While most DataStage jobs can be tested by using MettleCI Unit Testing simply to replace input and output stages, some job designs will necessitate a more advanced Unit Testing configuration. This page outlines Unit Testing patterns that can be applied to test these job designs.
Table of Contents |
---|
Input stage with rejects
The Input stage can be Unit Tested by including both read and reject links in the given clause of the Unit Test Spec. MettleCI Workbench will automatically detect this Unit Testing pattern during creation of new Unit Tests.

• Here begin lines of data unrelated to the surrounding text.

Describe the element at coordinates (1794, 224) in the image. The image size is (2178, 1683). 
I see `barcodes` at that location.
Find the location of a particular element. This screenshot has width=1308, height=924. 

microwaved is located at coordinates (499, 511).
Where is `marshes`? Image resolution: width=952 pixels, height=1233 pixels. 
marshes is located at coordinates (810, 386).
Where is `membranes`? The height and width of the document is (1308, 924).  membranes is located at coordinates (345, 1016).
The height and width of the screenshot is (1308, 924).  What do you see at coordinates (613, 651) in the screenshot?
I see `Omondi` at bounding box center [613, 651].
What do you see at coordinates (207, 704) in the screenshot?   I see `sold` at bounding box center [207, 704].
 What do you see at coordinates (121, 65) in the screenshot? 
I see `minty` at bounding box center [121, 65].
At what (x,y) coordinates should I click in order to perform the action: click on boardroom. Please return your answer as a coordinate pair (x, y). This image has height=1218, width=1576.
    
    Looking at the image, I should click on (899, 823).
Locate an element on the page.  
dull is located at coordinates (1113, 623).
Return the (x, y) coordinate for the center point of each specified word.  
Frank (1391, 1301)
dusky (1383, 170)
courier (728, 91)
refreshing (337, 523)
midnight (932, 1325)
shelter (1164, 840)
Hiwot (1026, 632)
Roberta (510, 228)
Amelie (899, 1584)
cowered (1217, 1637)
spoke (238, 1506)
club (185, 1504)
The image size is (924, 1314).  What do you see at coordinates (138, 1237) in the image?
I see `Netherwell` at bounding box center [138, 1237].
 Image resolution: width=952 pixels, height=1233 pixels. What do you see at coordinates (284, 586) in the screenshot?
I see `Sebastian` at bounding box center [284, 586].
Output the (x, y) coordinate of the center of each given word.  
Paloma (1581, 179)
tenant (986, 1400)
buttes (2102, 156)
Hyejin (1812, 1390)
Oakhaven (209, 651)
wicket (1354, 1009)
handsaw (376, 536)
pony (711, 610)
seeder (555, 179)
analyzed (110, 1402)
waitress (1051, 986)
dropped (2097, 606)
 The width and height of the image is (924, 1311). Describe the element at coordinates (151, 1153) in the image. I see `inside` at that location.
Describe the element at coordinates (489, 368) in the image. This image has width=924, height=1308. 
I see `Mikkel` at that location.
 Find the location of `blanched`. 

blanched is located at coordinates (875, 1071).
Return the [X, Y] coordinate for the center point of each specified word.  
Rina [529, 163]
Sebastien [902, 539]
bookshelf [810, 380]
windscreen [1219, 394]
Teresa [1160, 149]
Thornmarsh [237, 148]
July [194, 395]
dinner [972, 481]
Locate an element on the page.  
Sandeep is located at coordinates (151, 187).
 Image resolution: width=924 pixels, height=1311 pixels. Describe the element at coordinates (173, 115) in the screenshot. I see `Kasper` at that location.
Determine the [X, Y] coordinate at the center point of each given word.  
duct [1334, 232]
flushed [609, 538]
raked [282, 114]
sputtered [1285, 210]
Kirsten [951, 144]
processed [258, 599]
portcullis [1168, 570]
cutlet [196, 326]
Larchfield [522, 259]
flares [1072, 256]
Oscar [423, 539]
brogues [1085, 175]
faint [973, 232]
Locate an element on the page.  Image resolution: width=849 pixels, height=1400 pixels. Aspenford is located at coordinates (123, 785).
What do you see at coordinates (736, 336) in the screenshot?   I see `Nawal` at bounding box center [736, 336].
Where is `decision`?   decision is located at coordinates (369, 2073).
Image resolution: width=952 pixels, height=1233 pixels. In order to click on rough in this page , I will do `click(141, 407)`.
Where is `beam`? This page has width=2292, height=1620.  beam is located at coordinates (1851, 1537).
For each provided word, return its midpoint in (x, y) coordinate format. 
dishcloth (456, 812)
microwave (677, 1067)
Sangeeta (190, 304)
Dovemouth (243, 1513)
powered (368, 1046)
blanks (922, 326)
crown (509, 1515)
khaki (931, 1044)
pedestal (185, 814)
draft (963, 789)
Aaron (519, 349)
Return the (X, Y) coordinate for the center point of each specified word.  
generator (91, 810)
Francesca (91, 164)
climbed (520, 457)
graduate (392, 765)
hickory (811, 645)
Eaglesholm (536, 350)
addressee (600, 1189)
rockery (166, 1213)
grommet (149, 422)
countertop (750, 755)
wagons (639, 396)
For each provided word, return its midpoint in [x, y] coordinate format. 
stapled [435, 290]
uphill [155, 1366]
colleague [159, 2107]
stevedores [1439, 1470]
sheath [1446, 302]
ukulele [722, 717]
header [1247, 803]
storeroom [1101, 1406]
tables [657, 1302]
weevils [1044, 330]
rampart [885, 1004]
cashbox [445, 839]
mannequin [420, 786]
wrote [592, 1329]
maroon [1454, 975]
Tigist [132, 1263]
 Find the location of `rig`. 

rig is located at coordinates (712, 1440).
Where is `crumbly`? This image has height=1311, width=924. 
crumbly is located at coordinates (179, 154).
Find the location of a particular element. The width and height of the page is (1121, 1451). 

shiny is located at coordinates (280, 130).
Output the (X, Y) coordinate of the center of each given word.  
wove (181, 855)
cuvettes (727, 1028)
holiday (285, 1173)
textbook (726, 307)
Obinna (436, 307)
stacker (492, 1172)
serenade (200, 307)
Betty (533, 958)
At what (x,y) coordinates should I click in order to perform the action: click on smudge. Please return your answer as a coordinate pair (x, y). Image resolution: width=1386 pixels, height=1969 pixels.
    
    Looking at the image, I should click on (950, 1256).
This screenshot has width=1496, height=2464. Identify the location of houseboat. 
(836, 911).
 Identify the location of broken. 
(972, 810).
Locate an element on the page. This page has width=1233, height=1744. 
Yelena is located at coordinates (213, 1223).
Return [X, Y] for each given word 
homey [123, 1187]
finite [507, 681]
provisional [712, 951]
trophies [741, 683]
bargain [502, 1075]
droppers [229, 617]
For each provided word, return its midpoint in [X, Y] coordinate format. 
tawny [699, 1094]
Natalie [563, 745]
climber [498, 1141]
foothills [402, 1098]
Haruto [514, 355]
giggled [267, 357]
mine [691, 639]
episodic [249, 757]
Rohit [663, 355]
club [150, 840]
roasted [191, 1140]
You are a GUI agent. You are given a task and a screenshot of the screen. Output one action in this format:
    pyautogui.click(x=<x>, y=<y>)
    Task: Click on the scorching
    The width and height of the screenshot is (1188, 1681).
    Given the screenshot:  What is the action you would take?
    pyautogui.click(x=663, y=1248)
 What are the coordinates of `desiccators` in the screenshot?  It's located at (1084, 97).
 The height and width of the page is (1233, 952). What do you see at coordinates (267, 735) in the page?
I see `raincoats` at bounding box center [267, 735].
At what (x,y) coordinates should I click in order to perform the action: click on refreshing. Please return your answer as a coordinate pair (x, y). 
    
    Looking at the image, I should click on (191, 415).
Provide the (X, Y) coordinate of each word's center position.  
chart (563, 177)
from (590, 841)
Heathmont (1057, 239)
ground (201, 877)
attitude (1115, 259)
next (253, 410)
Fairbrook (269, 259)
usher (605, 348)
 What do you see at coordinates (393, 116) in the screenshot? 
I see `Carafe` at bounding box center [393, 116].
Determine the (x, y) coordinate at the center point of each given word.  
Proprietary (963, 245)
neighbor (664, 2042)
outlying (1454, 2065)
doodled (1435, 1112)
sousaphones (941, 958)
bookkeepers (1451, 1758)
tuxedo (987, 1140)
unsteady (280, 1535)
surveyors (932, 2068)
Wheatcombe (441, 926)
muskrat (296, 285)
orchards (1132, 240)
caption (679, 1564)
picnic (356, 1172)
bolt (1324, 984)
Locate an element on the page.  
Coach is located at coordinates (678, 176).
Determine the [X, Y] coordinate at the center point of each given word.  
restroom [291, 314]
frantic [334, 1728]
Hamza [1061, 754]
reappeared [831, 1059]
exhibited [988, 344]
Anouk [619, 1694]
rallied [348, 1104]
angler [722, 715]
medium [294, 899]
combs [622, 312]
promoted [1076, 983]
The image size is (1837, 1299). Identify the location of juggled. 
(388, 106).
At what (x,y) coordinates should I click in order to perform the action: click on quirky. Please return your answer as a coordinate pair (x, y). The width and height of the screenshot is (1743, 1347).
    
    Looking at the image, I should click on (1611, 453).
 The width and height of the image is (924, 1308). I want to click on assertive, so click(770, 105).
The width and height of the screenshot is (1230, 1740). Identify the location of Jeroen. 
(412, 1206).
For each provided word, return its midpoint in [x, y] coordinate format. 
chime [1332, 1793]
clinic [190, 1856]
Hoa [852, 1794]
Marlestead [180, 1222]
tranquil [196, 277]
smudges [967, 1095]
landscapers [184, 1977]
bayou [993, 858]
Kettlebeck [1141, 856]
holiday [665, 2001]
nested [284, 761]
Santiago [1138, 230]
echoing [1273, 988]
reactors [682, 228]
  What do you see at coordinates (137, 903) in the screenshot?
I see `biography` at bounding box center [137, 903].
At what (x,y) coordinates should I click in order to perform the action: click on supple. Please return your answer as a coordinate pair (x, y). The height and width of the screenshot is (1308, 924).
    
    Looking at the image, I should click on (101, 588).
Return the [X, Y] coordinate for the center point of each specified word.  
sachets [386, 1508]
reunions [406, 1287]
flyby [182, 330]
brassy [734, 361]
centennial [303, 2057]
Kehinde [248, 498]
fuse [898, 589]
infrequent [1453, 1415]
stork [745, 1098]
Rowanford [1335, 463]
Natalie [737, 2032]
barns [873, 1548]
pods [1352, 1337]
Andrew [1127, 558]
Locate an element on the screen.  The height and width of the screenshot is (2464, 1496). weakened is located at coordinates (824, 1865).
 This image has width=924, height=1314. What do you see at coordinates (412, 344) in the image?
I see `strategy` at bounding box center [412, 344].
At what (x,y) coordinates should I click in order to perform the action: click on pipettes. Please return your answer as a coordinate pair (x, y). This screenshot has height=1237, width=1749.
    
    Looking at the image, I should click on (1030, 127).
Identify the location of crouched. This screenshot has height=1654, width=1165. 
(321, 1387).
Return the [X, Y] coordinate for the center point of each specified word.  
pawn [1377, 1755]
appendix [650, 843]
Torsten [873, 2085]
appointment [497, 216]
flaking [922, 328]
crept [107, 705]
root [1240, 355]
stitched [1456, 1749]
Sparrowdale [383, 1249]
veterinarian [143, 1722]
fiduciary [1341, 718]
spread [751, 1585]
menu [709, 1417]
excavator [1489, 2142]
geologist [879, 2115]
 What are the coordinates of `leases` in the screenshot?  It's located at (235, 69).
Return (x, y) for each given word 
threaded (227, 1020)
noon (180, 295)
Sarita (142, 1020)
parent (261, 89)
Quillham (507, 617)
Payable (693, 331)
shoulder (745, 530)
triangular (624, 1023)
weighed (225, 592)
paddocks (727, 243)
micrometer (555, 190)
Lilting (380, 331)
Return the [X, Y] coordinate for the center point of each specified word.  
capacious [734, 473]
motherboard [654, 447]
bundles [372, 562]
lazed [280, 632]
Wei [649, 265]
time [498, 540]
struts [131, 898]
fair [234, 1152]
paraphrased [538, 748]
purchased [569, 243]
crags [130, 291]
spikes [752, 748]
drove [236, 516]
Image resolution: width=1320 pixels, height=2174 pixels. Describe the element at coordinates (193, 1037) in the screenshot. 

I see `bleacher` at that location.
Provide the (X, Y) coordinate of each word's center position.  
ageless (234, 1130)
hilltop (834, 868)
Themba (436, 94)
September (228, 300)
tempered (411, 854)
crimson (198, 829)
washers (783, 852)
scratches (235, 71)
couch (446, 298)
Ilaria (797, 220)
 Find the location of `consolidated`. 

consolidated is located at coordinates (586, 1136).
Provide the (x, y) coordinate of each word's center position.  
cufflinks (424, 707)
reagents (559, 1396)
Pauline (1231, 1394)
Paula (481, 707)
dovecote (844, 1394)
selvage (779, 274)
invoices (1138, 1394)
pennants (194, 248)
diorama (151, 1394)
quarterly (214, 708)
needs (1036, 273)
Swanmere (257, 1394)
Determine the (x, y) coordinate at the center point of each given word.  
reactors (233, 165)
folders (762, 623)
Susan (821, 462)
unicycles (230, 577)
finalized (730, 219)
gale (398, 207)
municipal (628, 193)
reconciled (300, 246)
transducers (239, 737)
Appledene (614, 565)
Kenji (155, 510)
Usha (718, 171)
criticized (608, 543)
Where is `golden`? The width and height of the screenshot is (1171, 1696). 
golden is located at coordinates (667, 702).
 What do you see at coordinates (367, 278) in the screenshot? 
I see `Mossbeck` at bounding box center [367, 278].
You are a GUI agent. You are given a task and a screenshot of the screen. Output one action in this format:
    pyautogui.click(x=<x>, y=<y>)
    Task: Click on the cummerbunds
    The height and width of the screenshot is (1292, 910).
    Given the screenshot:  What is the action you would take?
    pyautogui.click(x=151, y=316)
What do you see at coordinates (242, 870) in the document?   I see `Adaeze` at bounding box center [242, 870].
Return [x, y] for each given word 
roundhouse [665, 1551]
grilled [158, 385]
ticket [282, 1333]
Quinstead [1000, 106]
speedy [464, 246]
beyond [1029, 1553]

The CSV data specified for the rejects link should contain records used for Unit Testing the flow of records through the reject path(s) of the job.
Code Block | ||
---|---|---|
| ||
given: - stage: Input link: Read path: Input-Read.csv - stage: Input link: Rejects path: Input-Rejects.csv when: ... |
Output stage with rejects
The output stage can be Unit Tested by including the write link in the then clause of the Unit Test Spec and the reject in the given clause of the Unit Test Spec. MettleCI Workbench will automatically detect this Unit Testing pattern during creation of new Unit Tests.
The CSV data specified for the rejects link should contain records used for Unit Testing the flow of records through the reject path(s) of the job.
Code Block | ||
---|---|---|
| ||
given: - stage: Output link: Rejects path: Output-Rejects.csv when: ... then: - stage: Output link: Write path: Output-Write.csv |
Stored Procedure stage
A Stored Procedure Stage will not only connect to an external Database for processing but it will also produce output records which are not deterministic. To Unit Test this job design, the Stored Procedure Stage needs to be removed from the job and replaced with Unit Test Data. This is done by adding the input link in the then clause of the Unit Test Spec and the output link in the given clause of the Unit Test Spec.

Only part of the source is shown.